Data science is a combination of data inference, algorithm development, and technology in order to solve analytically complex real-life problems. For instance, Netflix uses data science in order to find out the patterns of users and recommend suitable movies for users.
At the core is data. Troves of raw information, streaming in and stored in enterprise data warehouses. Much to learn by mining it. Advanced capabilities we can build with it. The study about retrieving data from different sources is Data Engineer. A data engineer retrieves data from a lot of sources and arranges it in an order that is easy to use and to be studied.
There are two types of data science:
- Discovery of data insight: This aspect of data science is all about uncovering findings from data, diving in at a granular level to mine and understand complex behaviors, trends, and inferences. For example, Netflix finds out about trends, behaviors, and genres of movies that its users are into.
- Development of data product: This aspect of data science is all about utilize the input and algorithmically predict and draw output. For instance, Netflix uses features from the above example to recommend movies for users.
In order to be a data scientist, there’re a few requirements: Mathematics Expertise, Technology Hacking skills, and Business or Strategy Acumen. In this tutorial, it’s ok if you’re not familiar with these things, we’re going slowly to help you understanding Data Science (DS) and how to implement some basic algorithms with Raspberry Pi.
b. Why Data Science?
In the 2010s and the next decades, data science is an essential skill that’s not only required in the Technological majors but also for other majors that’s not related to technology. For instance, if you are a web developer, with just basic data science analyzation, you will be able to see the trend of webpage frontends and user interfaces that users few most comfortable with, therefore, your webpages become more interacting and attractive to users. Another example for non-technological major, if you are a business manager, data science will be a significantly helpful assistant for your work because it will help you with catching the trends, deciding the selling strategy for your business.
As you can see in both examples, data science can be very useful and it’s needed in the present era. Not only in real applications, but data science also has many applications in theoretical researches such as intense laser physics, molecular physics, microbiology … etc.
If you are professional at your major, it’s good to know another tool that is useful for your work and your business. If you are a student and deciding what major to commit in, Data Science is a trending major which is being studied and applied in many big firms and companies. Furthermore, the salary for this major is quite big. And that’s why you should learn about data science.
2. Process of data science
In this section, we will go through the process of data science for solving a problem by going through an example – House Price predicting.

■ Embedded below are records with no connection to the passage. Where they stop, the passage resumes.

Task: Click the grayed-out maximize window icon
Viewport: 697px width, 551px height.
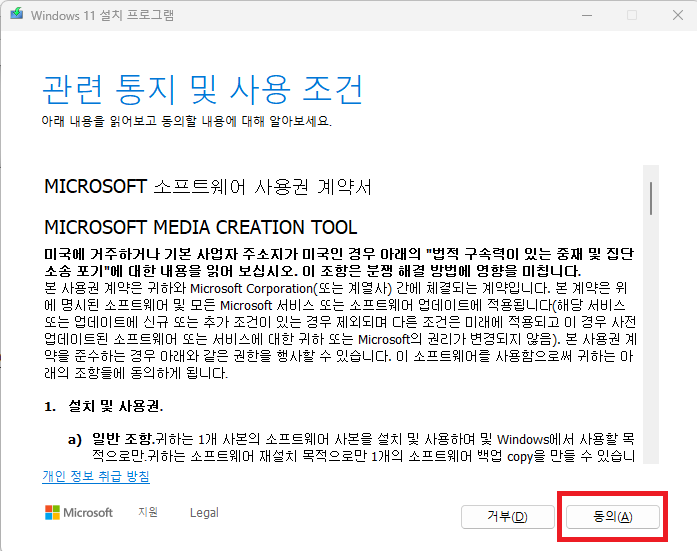Action: [x=631, y=16]
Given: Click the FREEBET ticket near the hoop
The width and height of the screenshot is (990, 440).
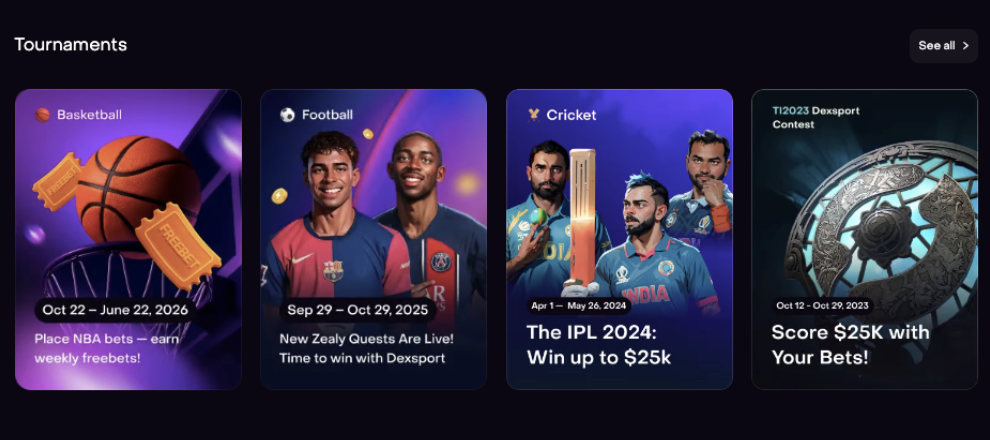Looking at the screenshot, I should click(x=177, y=247).
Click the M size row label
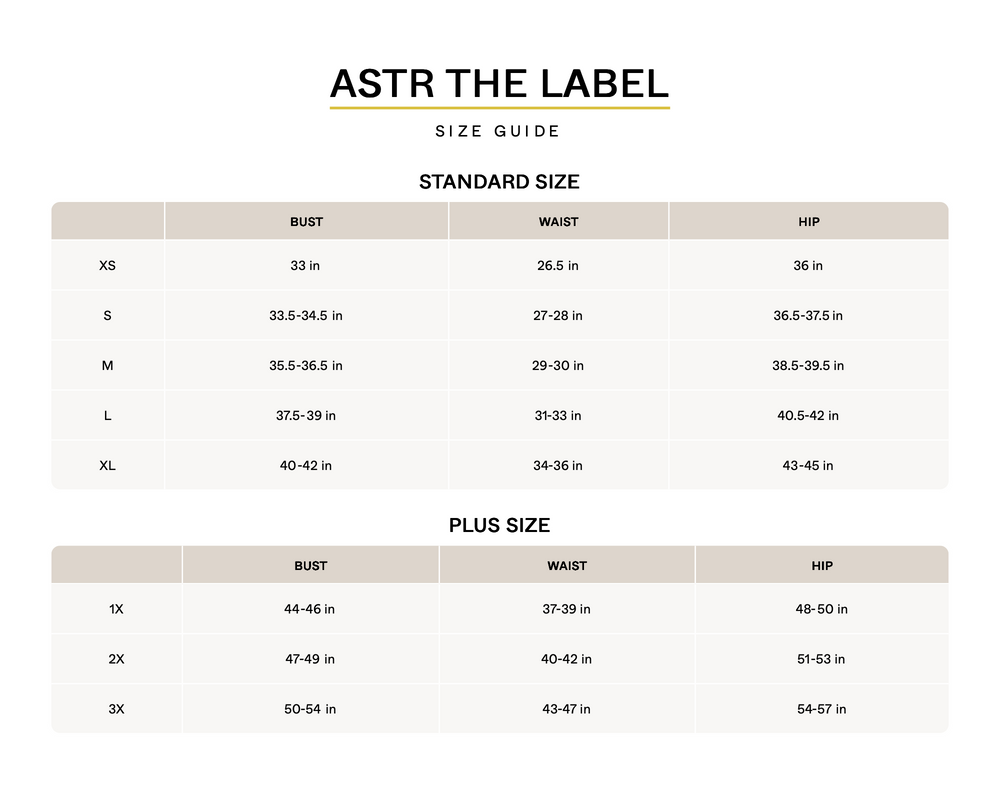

Imagine you’re buying a house for your family and you want to estimate the house’s price to buy. In order to do so, firstly you will go around and ask real estate sellers for their offers. This part is called “data collecting” in data science’s terms. In real-life data science projects, this part is done by data engineers and it’s essential to do this part carefully and generally. If you ask the real estate seller of one area such as a district in a city, you only have data in that district which is not general because there might be another house with suitable prices for you in other districts. In brief, the first part to do is collect data which has to be done carefully and generally.

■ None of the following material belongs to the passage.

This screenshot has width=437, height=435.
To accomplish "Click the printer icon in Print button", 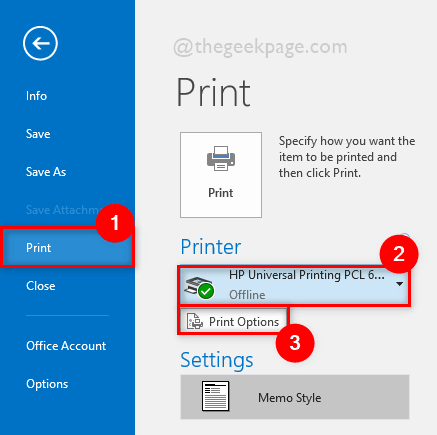I will (221, 158).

Secondly, after collecting data, you should preprocess it such as sorting the data into a different order, filling in the missing data … etc. For instance, when you collect the data, some houses will have the information about the rooms that they have and some don’t or the information about the location and social facilities around the area. This part is called “data cleaning”. At the end of this part, the data will be cleaned and it’s ready to be used.

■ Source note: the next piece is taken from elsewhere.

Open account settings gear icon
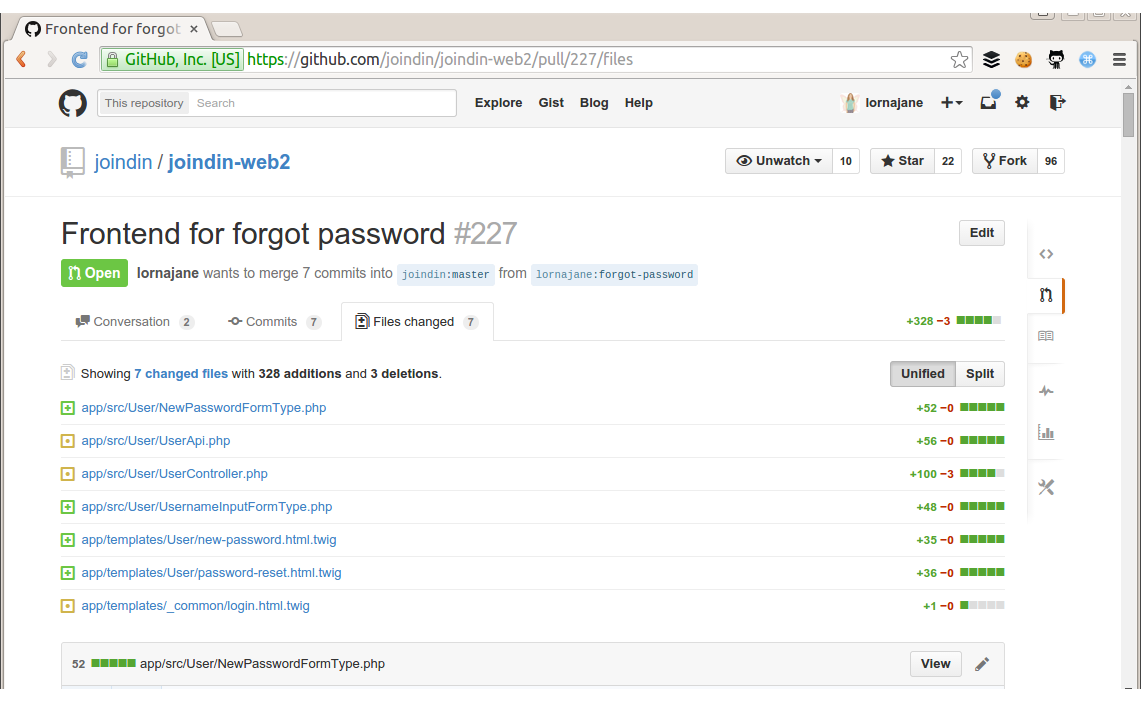 [x=1022, y=102]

The next part is “features engineering”. In this part, data scientists will choose the important features which significantly affect the house’s prices or come up with new features that’s more important. For instance, for a house, you can know the length, the width and the height of that house which are important features for that house’s price. Moreover, you can calculate the area and the volume of the house which are the new features.
Then comes the main part – “Applying algorithms”. In this part, we will choose the learning algorithm and use it to learn something from the data. This part is like you determining the patterns or the rules of the prices based on the features. There are many algorithms for the large or small size of data, therefore, choosing a suitable algorithm for the data affects how accurate the result is. For instance, tree-based algorithms are more suitable for fluctuating data, logistic regression is suitable for binary results problems. After choosing an algorithm, we build a model which will contain the parameters for the algorithm that we chose and this model will learn about the data – this process is call training.
Finally, we use the model that we trained in the previous part to predict the new data or test data.
Overall, imagine data science is collecting data, choose the data that qualify and teach a computer to learn parameters and information from the data so that we will have a model or analogically have a method to predict new data automatically.